Data Governance at Criteo

In an organisation that values innovation, flexibility and freedom, implementing a Data Governance culture sounds quite provocative, rather counter cultural. In the early phases of Criteo, the priority was growth and innovation — adding more services and technology. It’s still the case but now that we reached a significant size, what was obvious at the beginning is not anymore: getting the full picture of data transformations, know who owns what data, manage the growth of data… There is now a dedicated group in Criteo working on that challenge, here’s how we understand Data Governance and what we do in that group.

Why do we need data governance?

Criteo gathers a lot of data from the Internet, typically more than 200TB on a good day. That data goes through many different systems: Kafka, jobs based on Hive, Spark and Presto, many different SQL and NoSQL databases for online and offline purposes. That’s for operational (eg decide to bid for a banner display or not) and reporting purposes. We run offline jobs based on data hosted on HDFS in order to produce data for analytics, forecasting, billing, reporting and machine learning. That represents thousands of datasets and jobs, hundreds of internal users and thousands of external users… That complexity creates risks associated with data, as it does for companies of any size:

  • Risks on data operations: Criteo’s data lake is already a 230 PB infrastructure at this date, for roughly 60PB useful (non replicated). With no specific management, this number grows exponentially by more than 30% yearly, independently of the company turnover growth. Also, we can’t backup that much data, so we need to be picky about data required for business continuity.
  • Risk on innovation: developing new ways of making business requires adding data, not as a necessary evil but as an essential part of that new business.
  • Risk on understanding: On that much data, it’s difficult to find the right one you want, without a data discovery tool and proper documentation
  • Risk from quality: data might not represent what it’s supposed to represent, either because of data quality issues or because of improper data documentation. Also, we provide as much data as possible to our clients. What if they run their own reports and find different results? We need to ensure that the data is accurate and consistent.

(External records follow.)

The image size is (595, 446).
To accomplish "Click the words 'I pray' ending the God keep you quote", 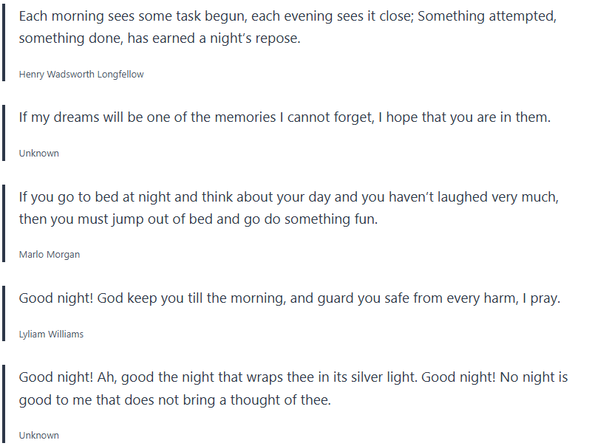I will pyautogui.click(x=543, y=298).
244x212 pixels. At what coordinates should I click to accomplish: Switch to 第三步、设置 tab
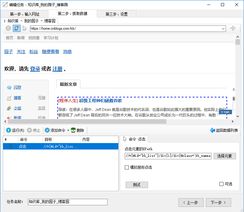(x=116, y=14)
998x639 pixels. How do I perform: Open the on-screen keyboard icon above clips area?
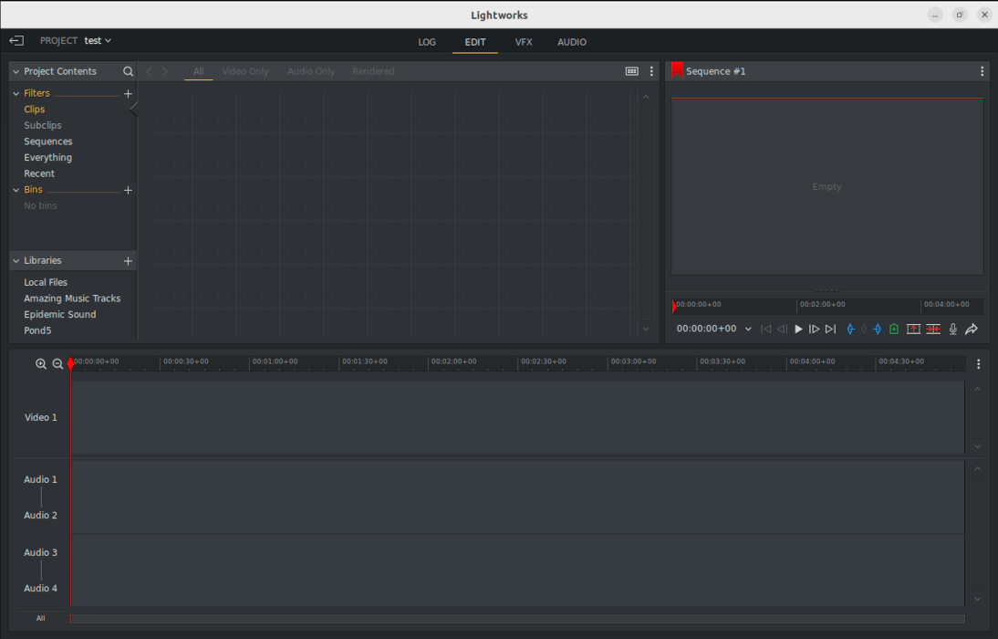pos(631,70)
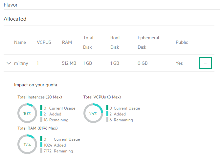Screen dimensions: 221x158
Task: Remove the m1.tiny flavor with minus button
Action: coord(205,63)
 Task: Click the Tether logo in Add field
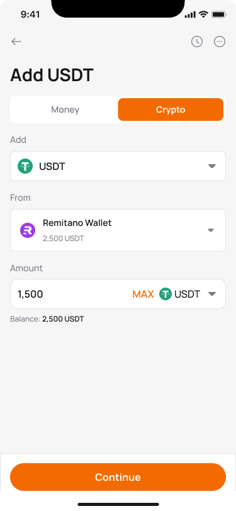25,166
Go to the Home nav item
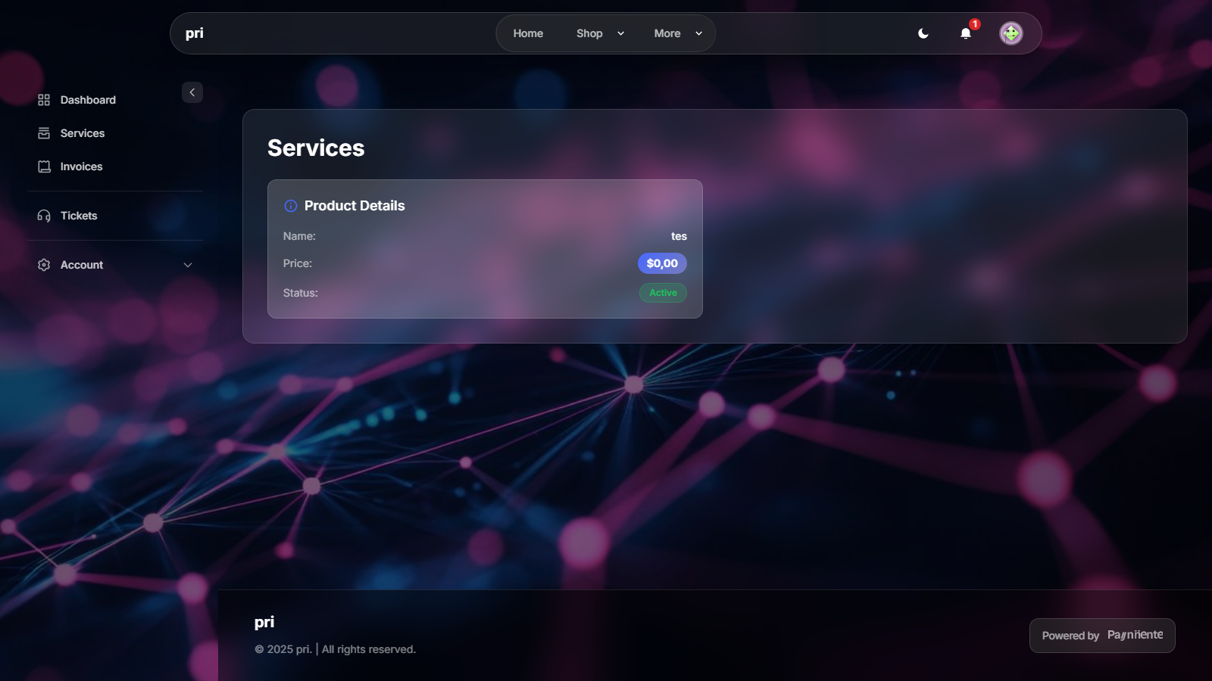The height and width of the screenshot is (681, 1212). click(528, 33)
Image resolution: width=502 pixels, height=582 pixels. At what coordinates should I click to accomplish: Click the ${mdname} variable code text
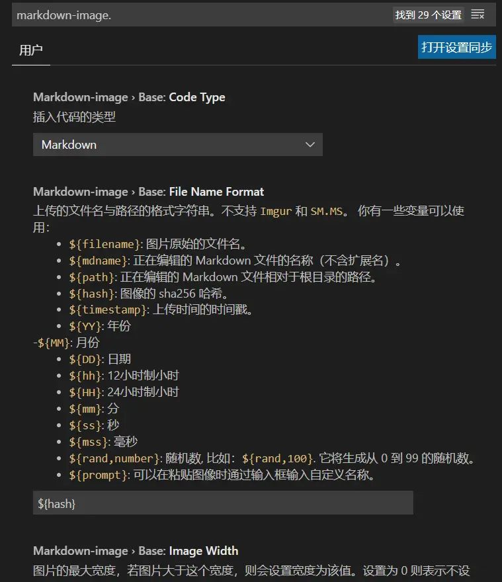pos(99,261)
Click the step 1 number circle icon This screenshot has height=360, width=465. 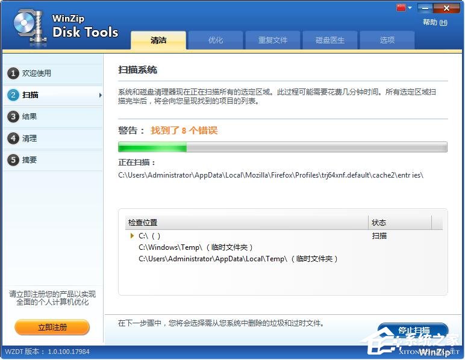pos(13,73)
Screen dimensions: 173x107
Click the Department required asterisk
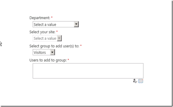tap(52, 18)
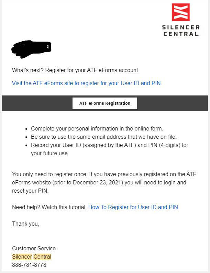The width and height of the screenshot is (210, 273).
Task: Click the 'What's next?' intro sentence
Action: [76, 70]
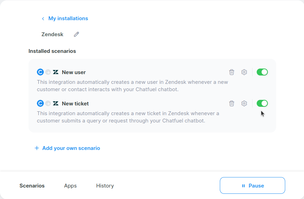Open the Apps tab
Screen dimensions: 304x199
pos(70,186)
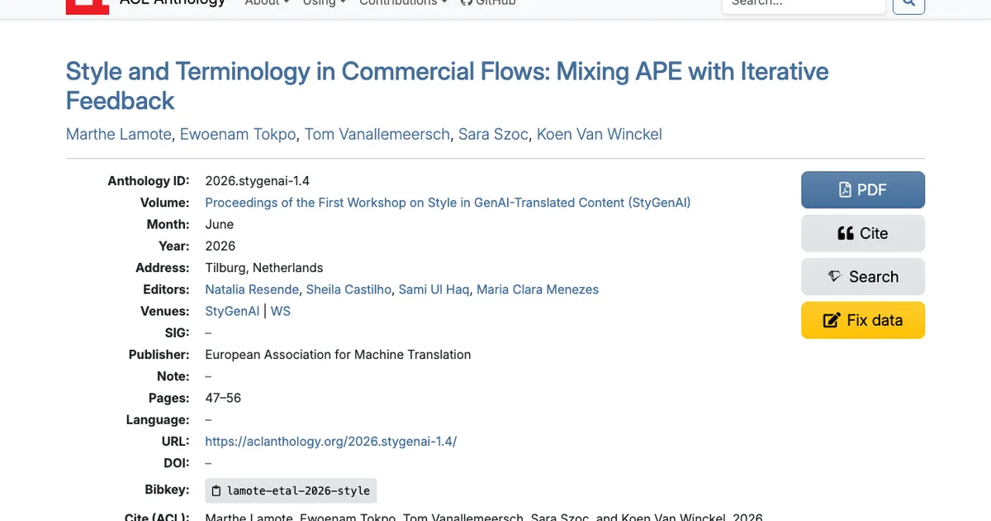Open Semantic Scholar Search button
The image size is (991, 521).
click(863, 277)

How do we handle such complexity? We thought it would be impossible to have one single person or group in charge of all data. That would create a bottleneck for new projects and businesses needing new data, and would require that group to know the whole data landscape of the company. That’s why we talk about governance: it means improving the decision making. We don’t manage the data, but we provide the tools, information and processes for people to take decisions.

It’s all about habits

In a perfect world, the data is clean, every file is properly named, in the right place, we know how the data flows and is transformed, old data is deleted… Yet, this is not a perfect world. Data Governance is about making the imperfection sustainable with a mix of processes, responsibilities and tools.

First of all, responsibilities and ownership: who is in charge of the data, and what does “being in charge” mean? That could cover specifying the data transformation, documenting the fields, approving requests for changes, answering questions about the business meaning of the data, supporting the computation jobs, etc. We’re talking about tens of persons with different domains and types of responsibilities. Organising that is one of our major challenges.

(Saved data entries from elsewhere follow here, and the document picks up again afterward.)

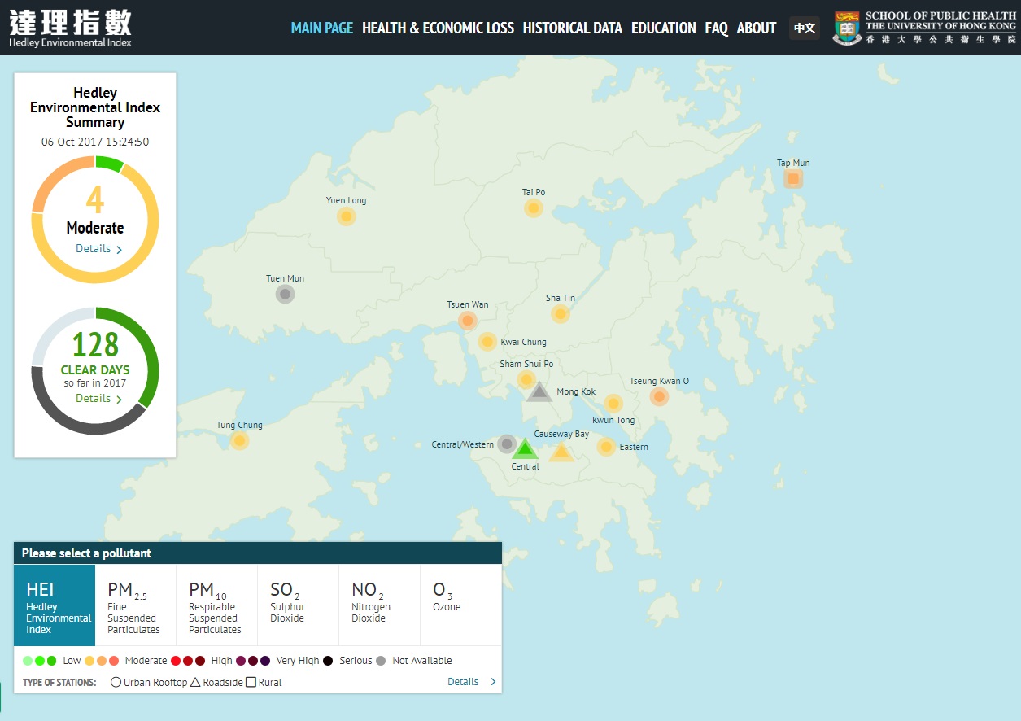
Task: Select the Yuen Long station marker
Action: tap(347, 216)
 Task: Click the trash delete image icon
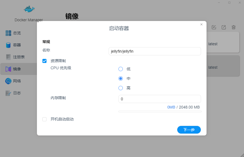click(234, 27)
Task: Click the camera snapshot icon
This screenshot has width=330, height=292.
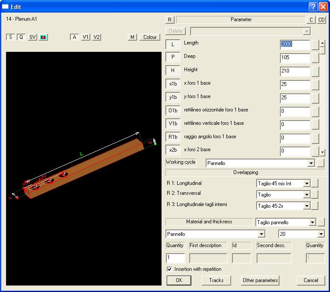Action: pyautogui.click(x=43, y=37)
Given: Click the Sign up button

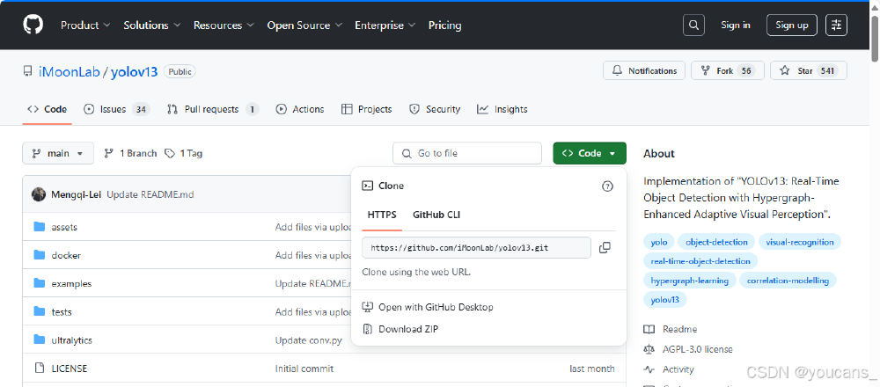Looking at the screenshot, I should [792, 25].
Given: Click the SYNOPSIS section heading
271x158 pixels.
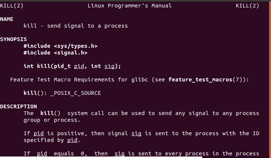Looking at the screenshot, I should [x=13, y=39].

Second, we need to ensure that we use resources wisely, remove data that is no longer used, ensure the security of data and protection of privacy… That means processes, eew! Or does it? We prefer innovation over control, technology above paperwork, agility over conformism. There are some control points that we want to maintain, such as quota increase, but the main focus is better monitoring tools giving an insight on metadata and usage. That’s why the group develops tools to track all metadata: documentation, data lineage, ownership, availability, resource footprint, etc. All these tools helping us to manage the data lifecycle from creation to deletion.

And last but not least is data quality. Each team is a link in the chain, but mostly focusing on how the data is transformed. It’s also the role of the data custodian to focus on data quality: again, provide the tools and foster the effort.

Eating our own dog food

But above all, we produce data, focusing on two types of data: data that is used across the company and data that is exposed as the base for general reporting and BI purposes, or sent in customer reports. The rest is produced by other teams, and though we are ready to help them writing the code when necessary, it’s their task to make things happen.

The reason why we are responsible to produce core data is first to ensure that there is a body of data that has consistency, it also makes the group a user of its own tools, helping innovation and quality of the tools. In order to track data production and foster good habits, we track the maturity against a matrix.

It’s only the beginning

This is a long journey and we have only started. We’ll share more about the progress and technical innovation. We're looking for more team members!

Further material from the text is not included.